El Gobierno saliente atribuye con pasmosa seguridad el aumento de los homicidios de policías y militares a las pandillas, que de esa manera pretenderían chantajear a la administración de Nayib Bukele, a la cual ya le habrían hecho llegar un pliego de peticiones con la intención de negociar una nueva tregua. El incremento de los asesinatos de policías y soldados, y también de ciudadanos, es incuestionable y lamentable. Lo discutible es la explicación oficial, porque los voceros del Gobierno saliente no tienen ninguna prueba. Si la tuvieran, la hubieran exhibido. La prensa tradicional, tal como es su costumbre, ha reproducido esas afirmaciones en grandes desplegados sin cuestionarlas. De hecho, el Consejo de Seguridad habla de hipótesis; por tanto, de una suposición sin pruebas. De esa manera, otorgan apariencia de certeza a algo que no es más que especulación. De todas maneras, cabe reconocer que la explicación parece convincente, sobre todo porque justifica la política actual de seguridad.

● Objetivo del ejercicio
Sigue escribiendo el texto sobre el aumento de asesinatos de policías y soldados a partir de su última frase.

● El material
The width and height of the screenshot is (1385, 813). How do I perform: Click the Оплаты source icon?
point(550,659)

==

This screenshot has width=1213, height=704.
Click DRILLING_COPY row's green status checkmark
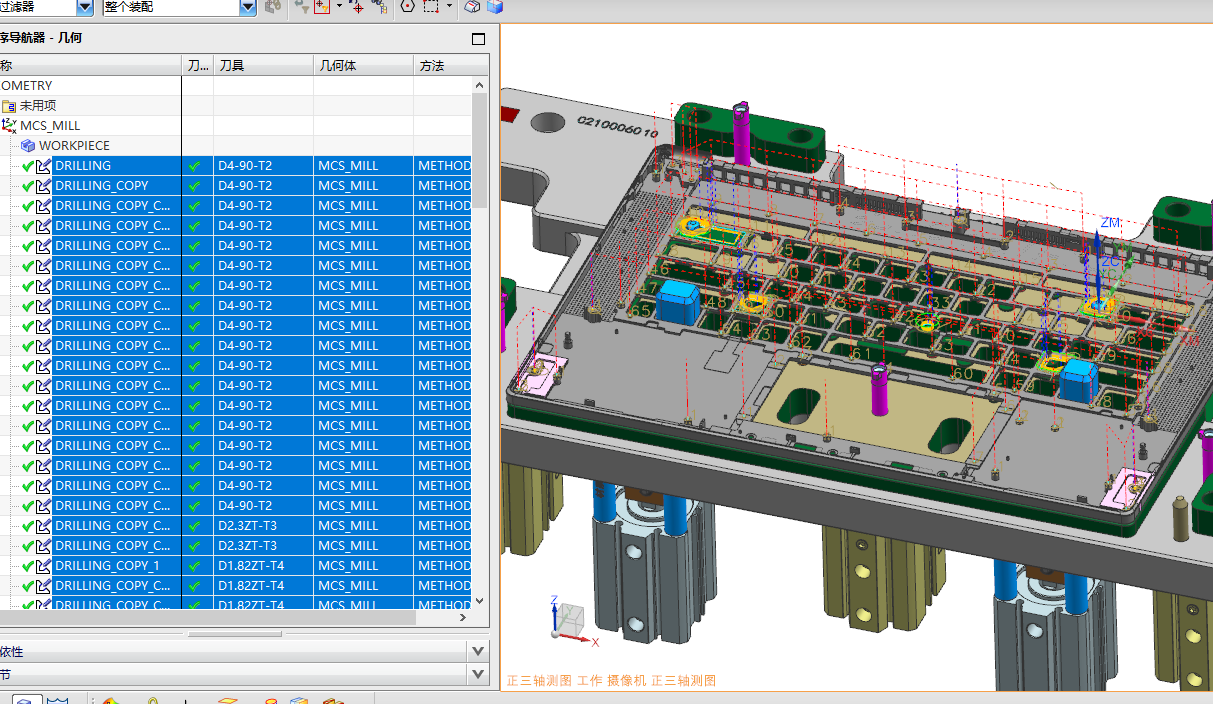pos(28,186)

● Respuesta del ejercicio
Lo más graves es que ni el Vicepresidente, ni su ministro de seguridad, ni su director de la Policía conocen a ciencia cierta el motivo detrás de esos crímenes. Sin conocer sus motivaciones, tampoco se pueden combatir eficazmente. Dicho de otra manera, el segundo Gobierno del FMLN concluye su mandato a ciegas en una cuestión de máxima relevancia para la vida de la población y de los agentes gubernamentales, para la seguridad ciudadana y para la estabilidad de la nación. Sus acciones tienen mucho de palos de ciego. Una prueba lamentable de la incapacidad de los Gobiernos del FMLN, la cual se observa también en el descuido del medioambiente, otro tema de seguridad, tal como lo muestra la improvisación en el paso por Los Chorros. El derrumbe pudo evitarse, así como los incontables accidentes de tránsito. Los ensayos de previsión resultan fútiles cuando falta planificación y responsabilidad, como en la Biblioteca Nacional, los hospitales y las escuelas.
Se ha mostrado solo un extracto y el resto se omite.